Hi All,
I'm trying to train GeneMark-ES for use it in a following analysis with Maker2. I'm using a sample of sequences and a gff of CDS obtained mapping some RNAseq data on these sequences with Trinity. I used Geneious to obtain the gff.
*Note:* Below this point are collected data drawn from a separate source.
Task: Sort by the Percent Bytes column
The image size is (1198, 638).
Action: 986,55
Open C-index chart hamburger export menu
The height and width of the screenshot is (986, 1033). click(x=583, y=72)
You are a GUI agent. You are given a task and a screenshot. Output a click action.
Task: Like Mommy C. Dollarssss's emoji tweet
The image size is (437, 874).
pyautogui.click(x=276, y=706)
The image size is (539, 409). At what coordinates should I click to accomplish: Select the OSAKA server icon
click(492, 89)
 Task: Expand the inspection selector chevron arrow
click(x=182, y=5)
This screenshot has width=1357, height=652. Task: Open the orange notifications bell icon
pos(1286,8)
This is a portion of my gff:
gff-version 3
source-version geneious 10.2.3
FCD_0297 Geneious CDS 3874157 3874871 . - . Name=TRINITY_DN13090_c0_g1_i1
FCD_0297 Geneious CDS 3873567 3873636 . - . Name=TRINITY_DN13090_c0_g1_i1
FCD_0297 Geneious CDS 3873404 3873489 . - . Name=TRINITY_DN13090_c0_g1_i1
FCD_0297 Geneious CDS 440175 440212 . + . Name=TRINITY_DN16051_c0_g1_i1
FCD_0297 Geneious CDS 439015 439129 . + . Name=TRINITY_DN16051_c0_g1_i1
FCD_0297 Geneious CDS 438757 438864 . + . Name=TRINITY_DN16051_c0_g1_i1
FCD_0144 Geneious CDS 769114 769734 . - . Name=TRINITY_DN14911_c3_g2_i1
FCD_0144 Geneious CDS 768367 769024 . - . Name=TRINITY_DN14911_c3_g2_i1
FCD_0144 Geneious CDS 766199 766381 . - . Name=TRINITY_DN14911_c3_g2_i1
This is the command line I used for GeneMark-ES:
$ perl gmes_petap.pl --ES --training --evidence evidence.gff --sequence sequences.fasta
The process gave me hundreds of errors like these:
Data format error: dna.fa_1 Geneious CDS 946644 946847 . + . Name=TRINITY_DN17542_c0_g1_i1
gmhmme3 : warning, file /data/evidence_training.gff line ignored : dna.fa_1 Geneious CDS 946644 946847 . + . Name=TRINITY_DN17542_c0_g1_i1
Data format error: dna.fa_1 Geneious CDS 3185913 3185948 . - . Name=TRINITY_DN3711_c1_g1_i1
gmhmme3 : warning, file data/evidence_training.gff line ignored : dna.fa_1 Geneious CDS 3185913 3185948 . - . Name=TRINITY_DN3711_c1_g1_i1
Data format error: dna.fa_1 Geneious CDS 3185633 3185827 . - . Name=TRINITY_DN3711_c1_g1_i1
gmhmme3 : warning, file /data/evidence_training.gff line ignored : dna.fa_1 Geneious CDS 3185633 3185827 . - . Name=TRINITY_DN3711_c1_g1_i1
Anyway, the process finished and produced some output.
"data" folder:
dna.fna, evidence_training.gff, training.fna
"training" folder:
dna.fa_1, dna.fa_2
"run" folder:
ini.mod, ES_A.mod, ES_B.mod, ES_C.mod
My questions are:
1) Is it correct to use an evidence file in gff format or the program requires another format? Is there something wrong in my gff file that generate these errors?
2) Did the training finish without using my gff?
3) Which ".mod" file is supposed to be the input for Maker2?
Thank you in advance for any advice!